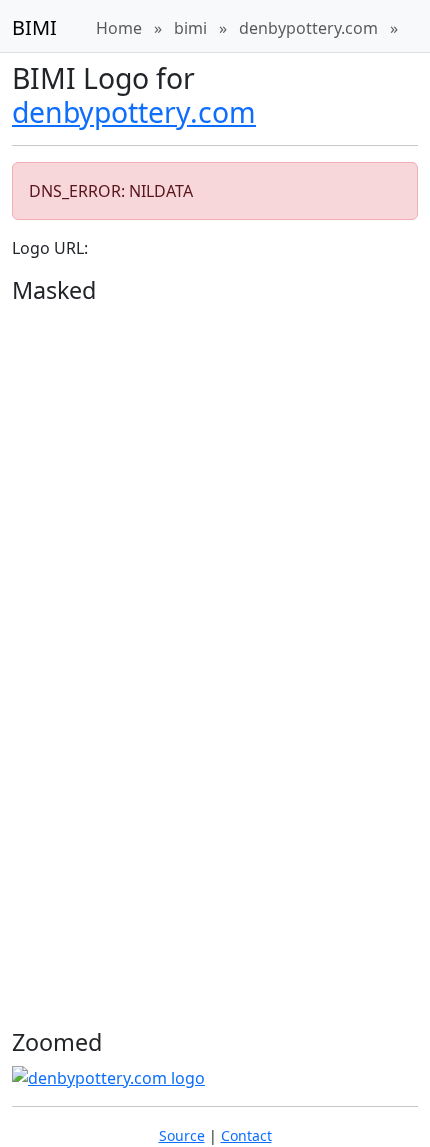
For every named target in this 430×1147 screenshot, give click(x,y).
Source (182, 1135)
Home (119, 28)
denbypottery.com (308, 28)
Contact (246, 1135)
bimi (190, 28)
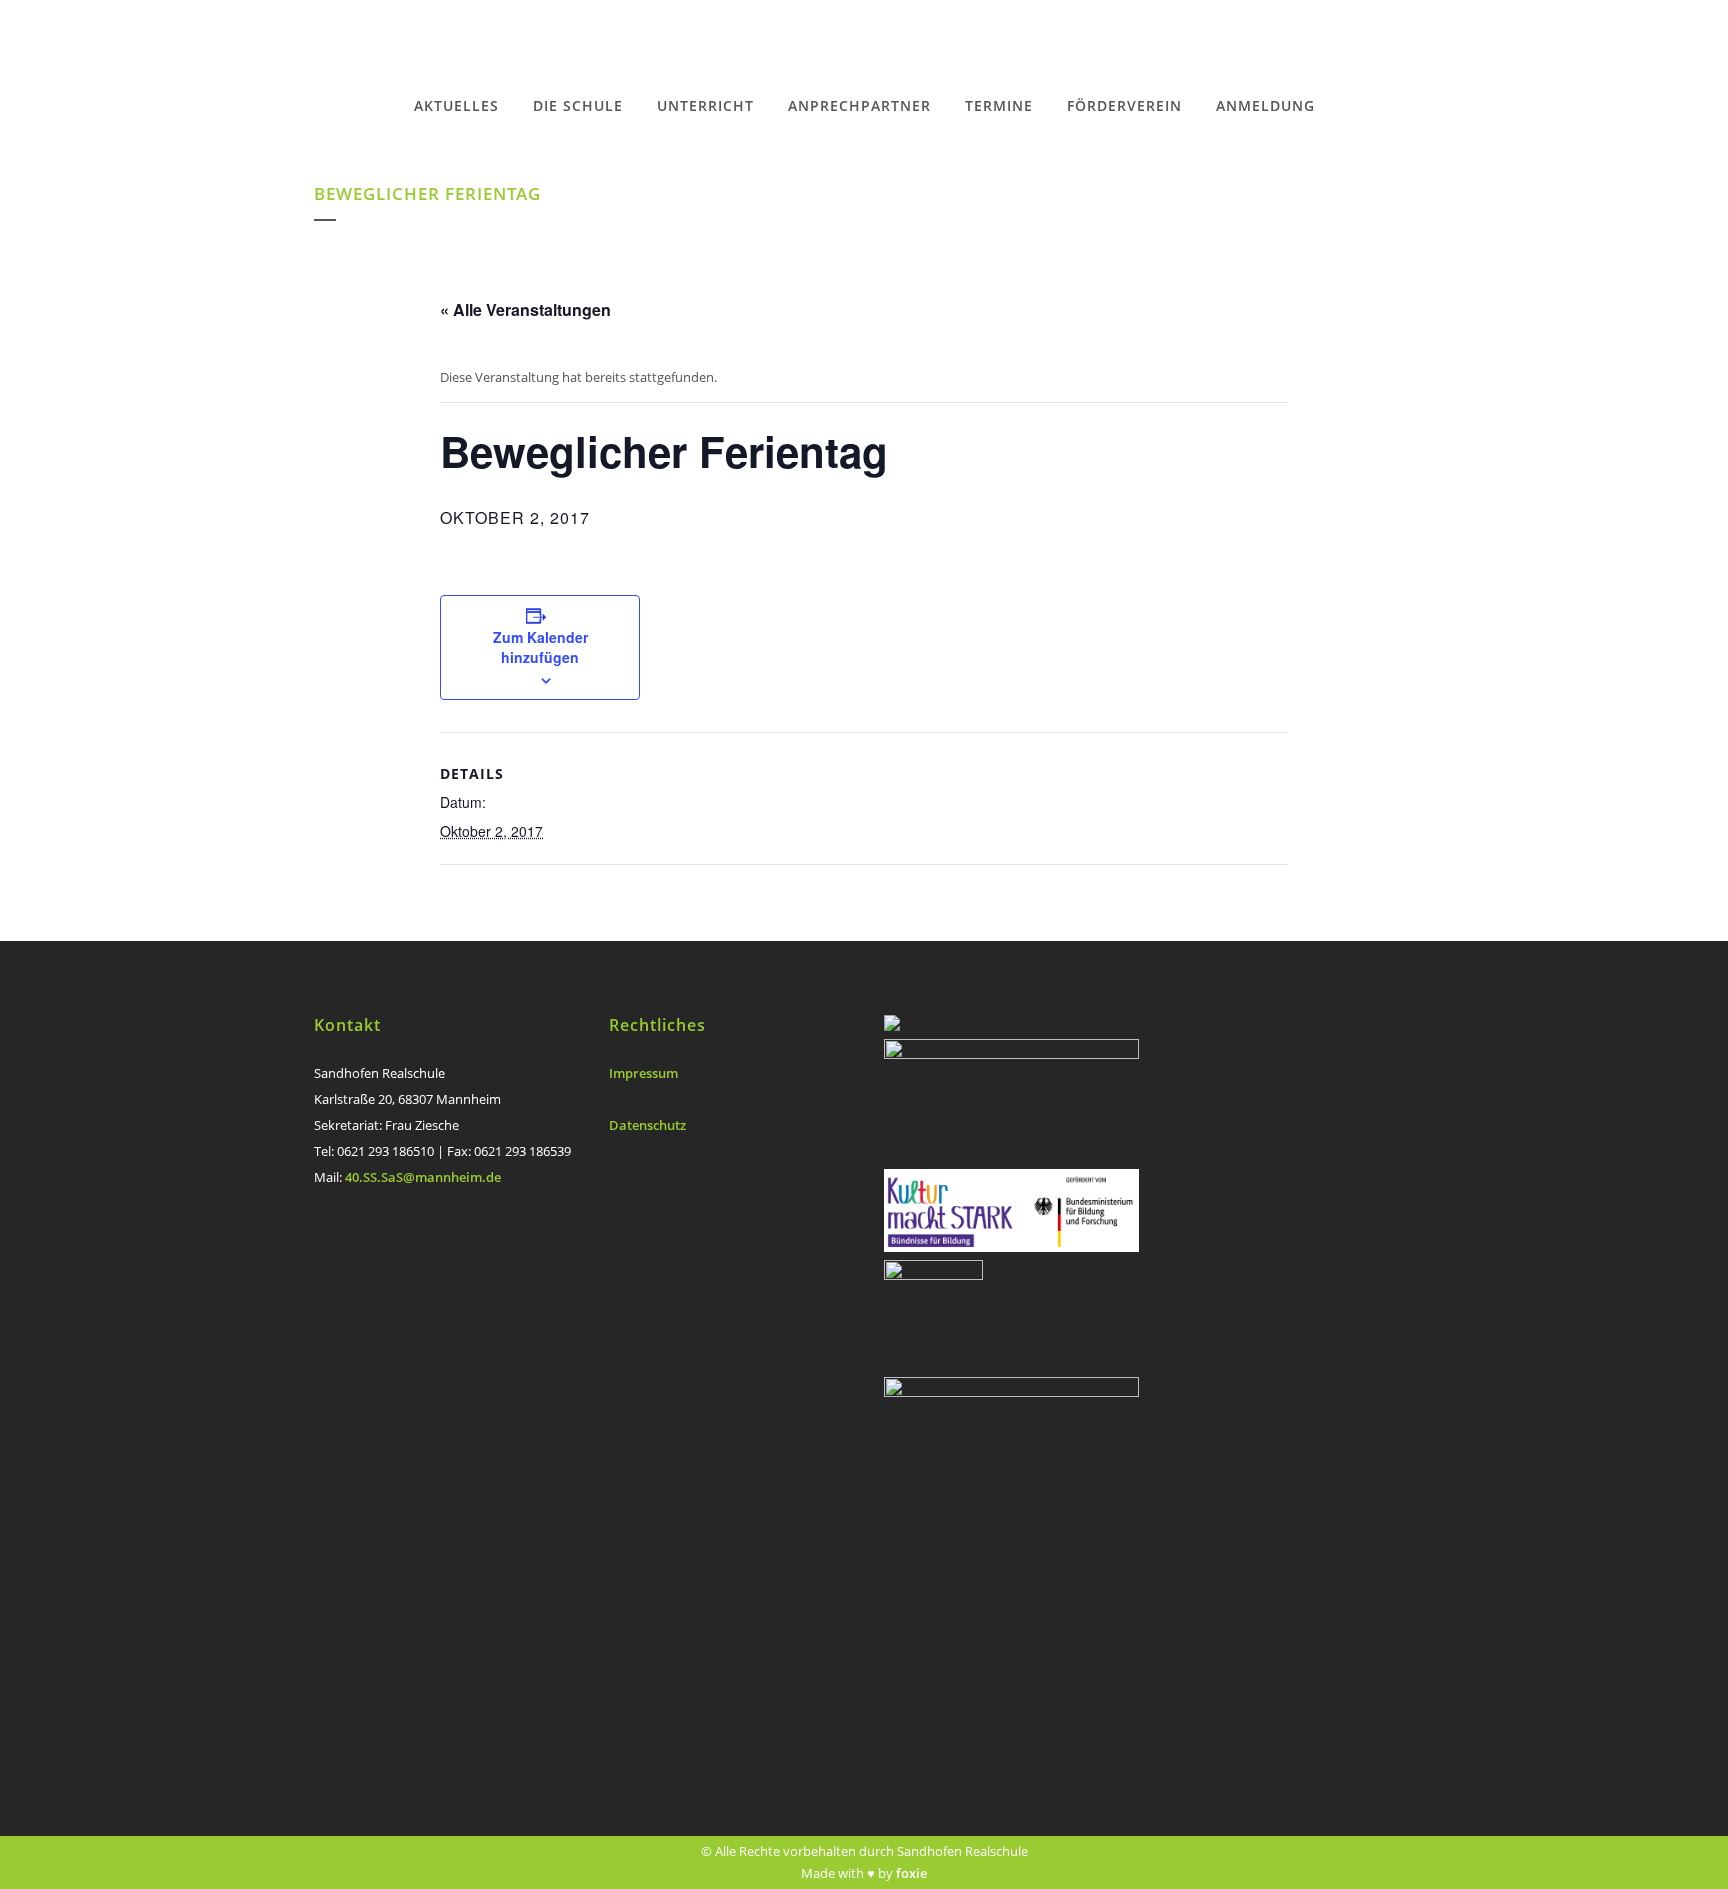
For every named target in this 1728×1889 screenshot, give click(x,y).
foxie (911, 1873)
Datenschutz (647, 1125)
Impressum (643, 1073)
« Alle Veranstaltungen (525, 309)
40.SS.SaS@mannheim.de (423, 1177)
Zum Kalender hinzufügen (540, 647)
-*-
Copy each line of the records that has "named" in it.

For every named target in this 430×1147 screenshot, give click(x,y).
For every named target in this 1728×1889 screenshot, give click(x,y).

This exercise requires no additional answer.